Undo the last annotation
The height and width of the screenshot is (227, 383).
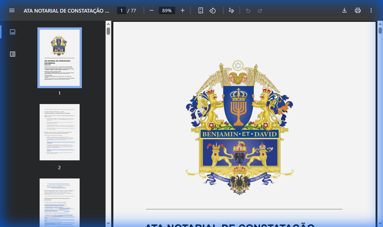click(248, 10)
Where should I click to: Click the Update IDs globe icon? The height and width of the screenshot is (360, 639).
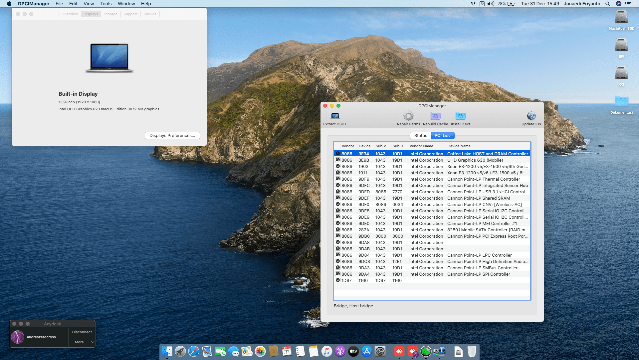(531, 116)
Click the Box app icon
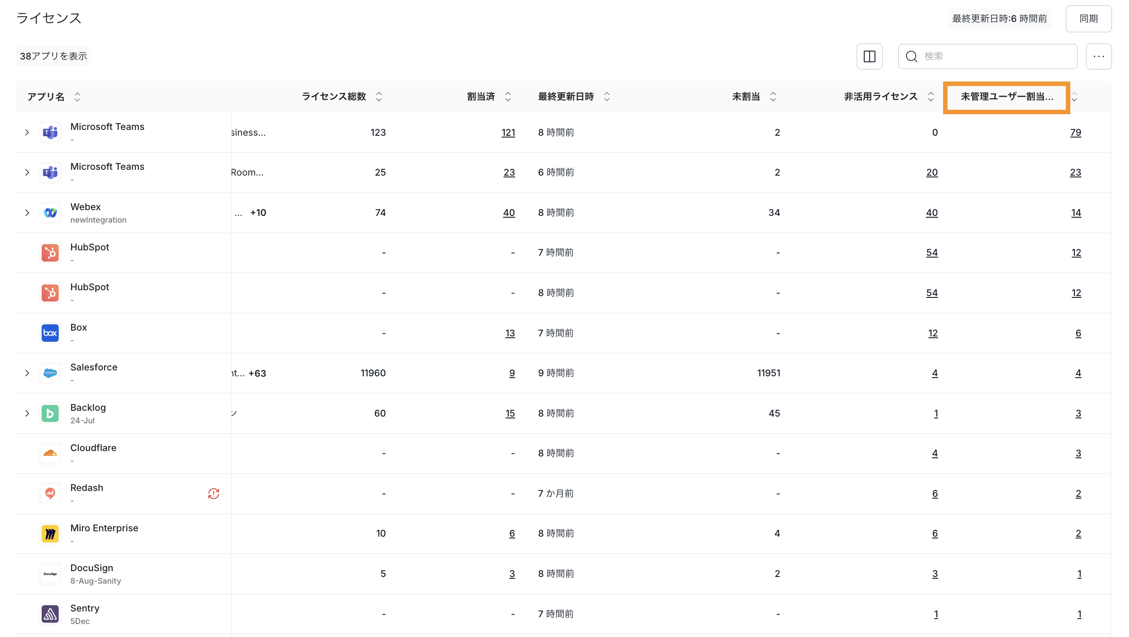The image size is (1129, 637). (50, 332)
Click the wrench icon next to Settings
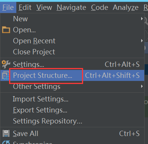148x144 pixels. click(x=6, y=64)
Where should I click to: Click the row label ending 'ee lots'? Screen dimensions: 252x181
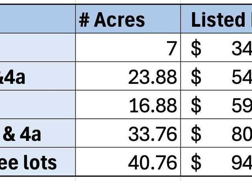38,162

...

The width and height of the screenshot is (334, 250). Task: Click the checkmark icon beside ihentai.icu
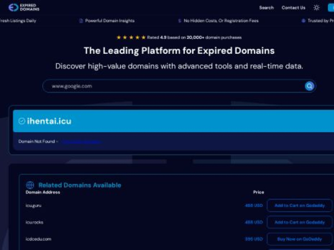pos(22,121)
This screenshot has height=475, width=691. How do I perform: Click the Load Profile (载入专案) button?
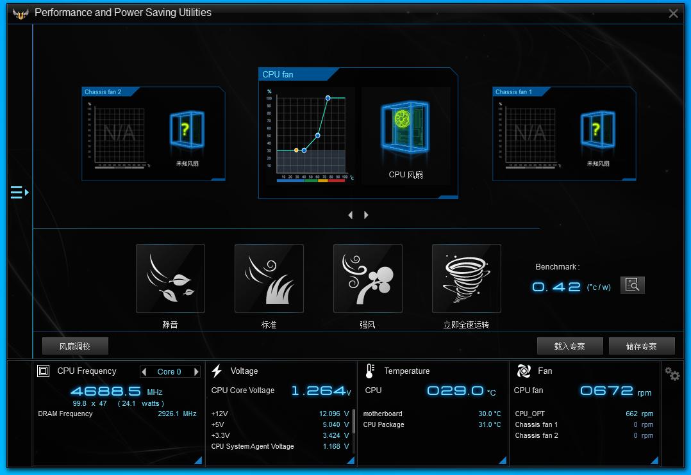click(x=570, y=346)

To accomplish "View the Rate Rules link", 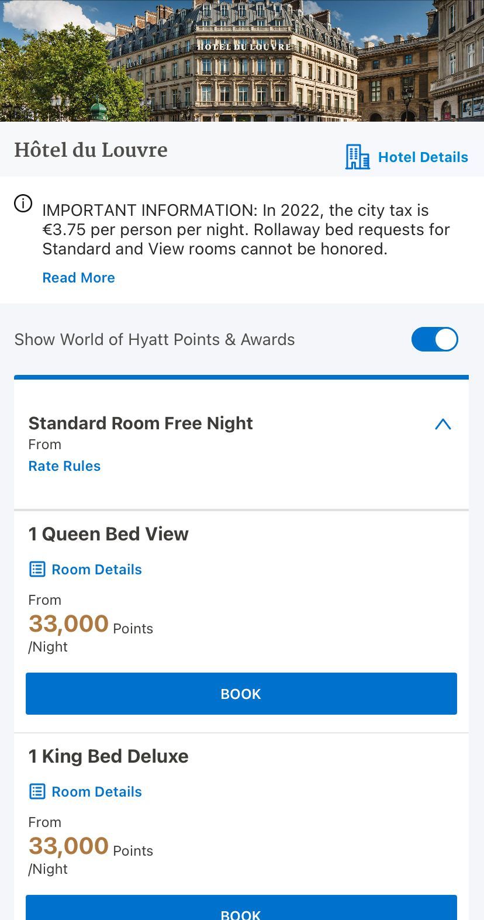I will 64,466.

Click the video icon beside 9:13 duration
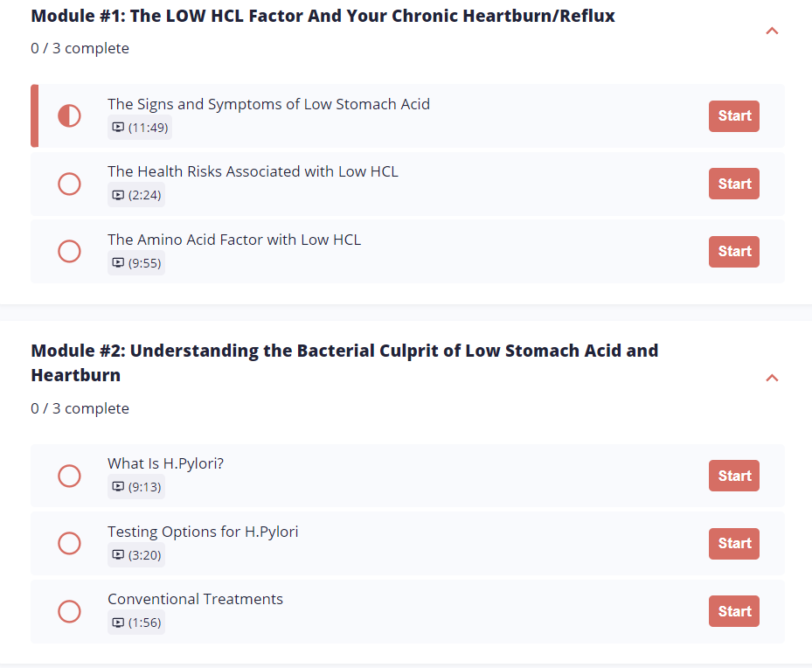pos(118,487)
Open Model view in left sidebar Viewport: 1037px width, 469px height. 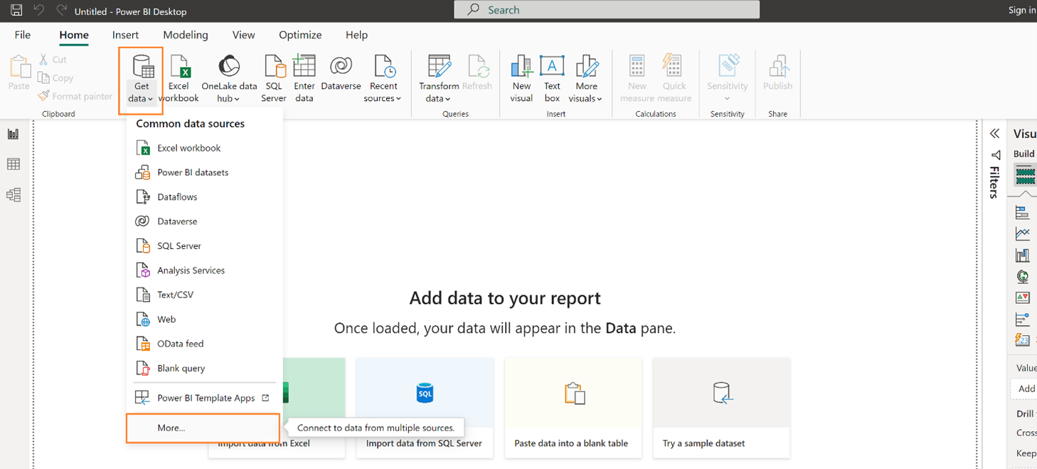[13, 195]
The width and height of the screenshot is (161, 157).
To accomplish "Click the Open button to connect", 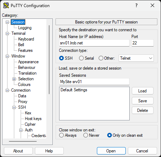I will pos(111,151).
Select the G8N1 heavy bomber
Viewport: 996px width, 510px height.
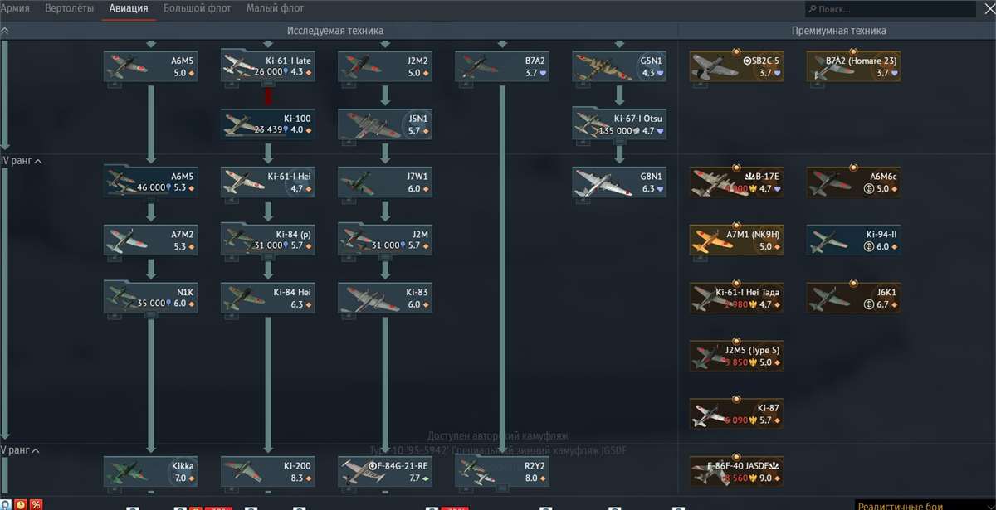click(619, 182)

* * *

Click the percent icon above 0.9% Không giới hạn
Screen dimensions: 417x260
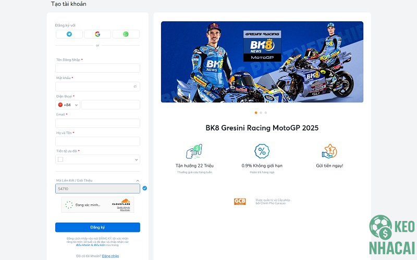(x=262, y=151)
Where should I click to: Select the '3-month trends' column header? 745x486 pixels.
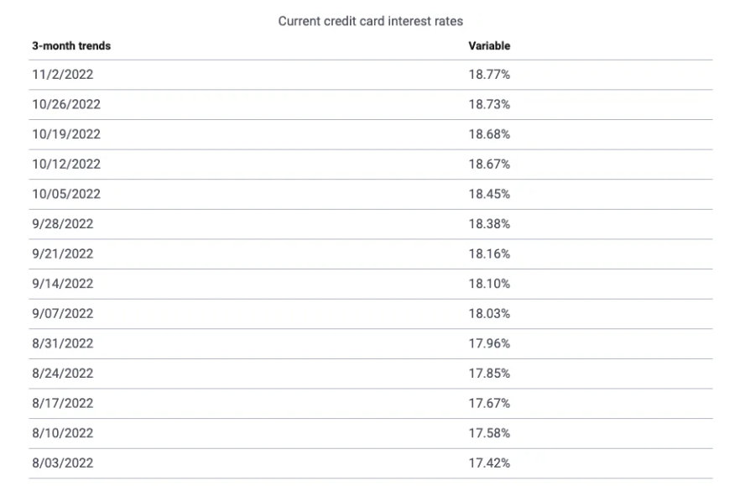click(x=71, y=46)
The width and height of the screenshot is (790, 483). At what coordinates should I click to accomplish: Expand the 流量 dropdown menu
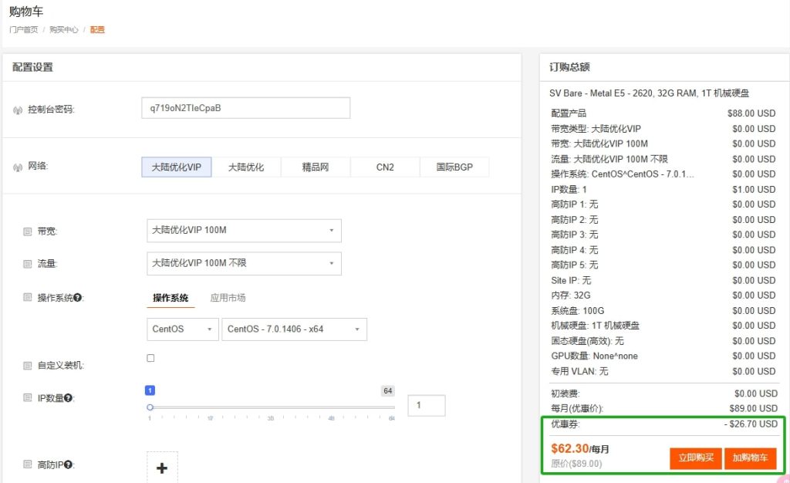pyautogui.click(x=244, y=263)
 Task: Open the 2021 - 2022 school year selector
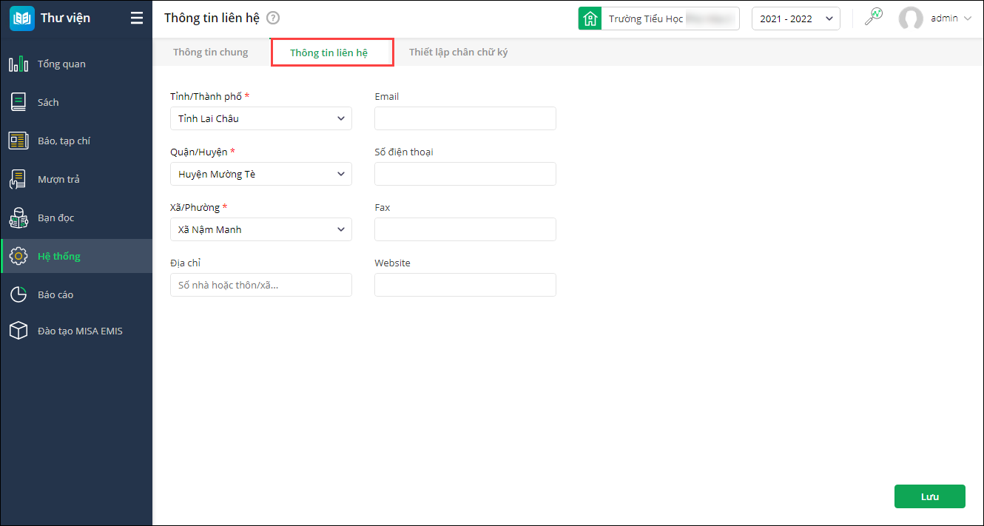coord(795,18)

Set exercise> Reproduce verbatim the part of the material that opens with the line containing "Where should I click to: Select" and closes with the line containing "click(x=71, y=46)", including both of those lines. Leave the pictures out of your answer.

Exercise solution>
Where should I click to: Select the '3-month trends' column header? 745x486 pixels.
click(x=71, y=46)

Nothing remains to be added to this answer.